#### Problem to solve:
Starting at the line below holding "Viewport: 1030px width, 570px" and stopping at the line holding "Click the 振込明細", print every line exactly, both ends included, and leave the rest out.
=== Dataset entries ===
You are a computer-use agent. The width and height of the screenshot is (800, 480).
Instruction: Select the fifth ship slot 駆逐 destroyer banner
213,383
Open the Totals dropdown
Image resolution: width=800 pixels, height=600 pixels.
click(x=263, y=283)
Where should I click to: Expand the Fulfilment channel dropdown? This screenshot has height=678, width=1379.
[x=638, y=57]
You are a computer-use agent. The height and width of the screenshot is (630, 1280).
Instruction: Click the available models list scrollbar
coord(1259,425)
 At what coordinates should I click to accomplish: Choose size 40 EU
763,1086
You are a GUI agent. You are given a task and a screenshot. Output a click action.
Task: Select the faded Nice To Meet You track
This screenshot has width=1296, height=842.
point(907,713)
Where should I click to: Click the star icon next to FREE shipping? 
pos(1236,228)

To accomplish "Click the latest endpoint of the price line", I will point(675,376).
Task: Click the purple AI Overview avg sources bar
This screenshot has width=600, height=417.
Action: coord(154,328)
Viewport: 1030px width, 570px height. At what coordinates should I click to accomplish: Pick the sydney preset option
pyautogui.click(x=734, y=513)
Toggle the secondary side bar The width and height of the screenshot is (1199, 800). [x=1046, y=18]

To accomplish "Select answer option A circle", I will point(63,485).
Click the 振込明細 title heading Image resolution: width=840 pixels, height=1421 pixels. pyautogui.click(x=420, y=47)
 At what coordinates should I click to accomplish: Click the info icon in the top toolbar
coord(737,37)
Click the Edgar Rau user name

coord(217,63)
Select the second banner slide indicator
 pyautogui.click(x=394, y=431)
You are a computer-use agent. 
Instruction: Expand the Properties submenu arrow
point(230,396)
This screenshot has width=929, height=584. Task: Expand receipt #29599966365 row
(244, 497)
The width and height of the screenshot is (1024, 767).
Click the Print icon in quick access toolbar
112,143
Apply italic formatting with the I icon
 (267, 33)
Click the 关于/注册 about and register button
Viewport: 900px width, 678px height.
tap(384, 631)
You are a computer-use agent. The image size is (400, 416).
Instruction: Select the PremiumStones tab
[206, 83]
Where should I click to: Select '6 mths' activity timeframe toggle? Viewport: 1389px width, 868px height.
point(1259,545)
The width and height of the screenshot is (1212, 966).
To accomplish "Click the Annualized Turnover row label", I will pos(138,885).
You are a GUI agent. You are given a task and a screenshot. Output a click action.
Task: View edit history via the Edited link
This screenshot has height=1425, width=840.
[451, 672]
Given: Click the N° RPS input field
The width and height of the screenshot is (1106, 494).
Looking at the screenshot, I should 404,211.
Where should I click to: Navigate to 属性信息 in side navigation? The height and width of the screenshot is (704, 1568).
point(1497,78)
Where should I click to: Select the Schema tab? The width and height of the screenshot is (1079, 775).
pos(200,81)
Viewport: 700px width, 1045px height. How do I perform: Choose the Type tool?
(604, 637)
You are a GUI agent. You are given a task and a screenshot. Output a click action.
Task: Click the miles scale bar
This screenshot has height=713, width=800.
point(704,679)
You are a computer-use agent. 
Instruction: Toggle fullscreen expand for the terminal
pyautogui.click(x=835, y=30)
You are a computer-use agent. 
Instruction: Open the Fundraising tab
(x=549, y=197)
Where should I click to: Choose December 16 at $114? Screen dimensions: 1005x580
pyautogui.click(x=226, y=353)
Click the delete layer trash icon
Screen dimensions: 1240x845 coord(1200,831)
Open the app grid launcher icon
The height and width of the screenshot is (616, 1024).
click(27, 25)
===
#### Your response:
Viewport: 1030px width, 570px height. At what coordinates should I click to accomplish: Pick the sydney preset option
pyautogui.click(x=734, y=513)
Toggle the secondary side bar The width and height of the screenshot is (1199, 800). [x=1046, y=18]

To accomplish "Select answer option A circle", I will point(63,485).
Click the 振込明細 title heading Image resolution: width=840 pixels, height=1421 pixels. pyautogui.click(x=420, y=47)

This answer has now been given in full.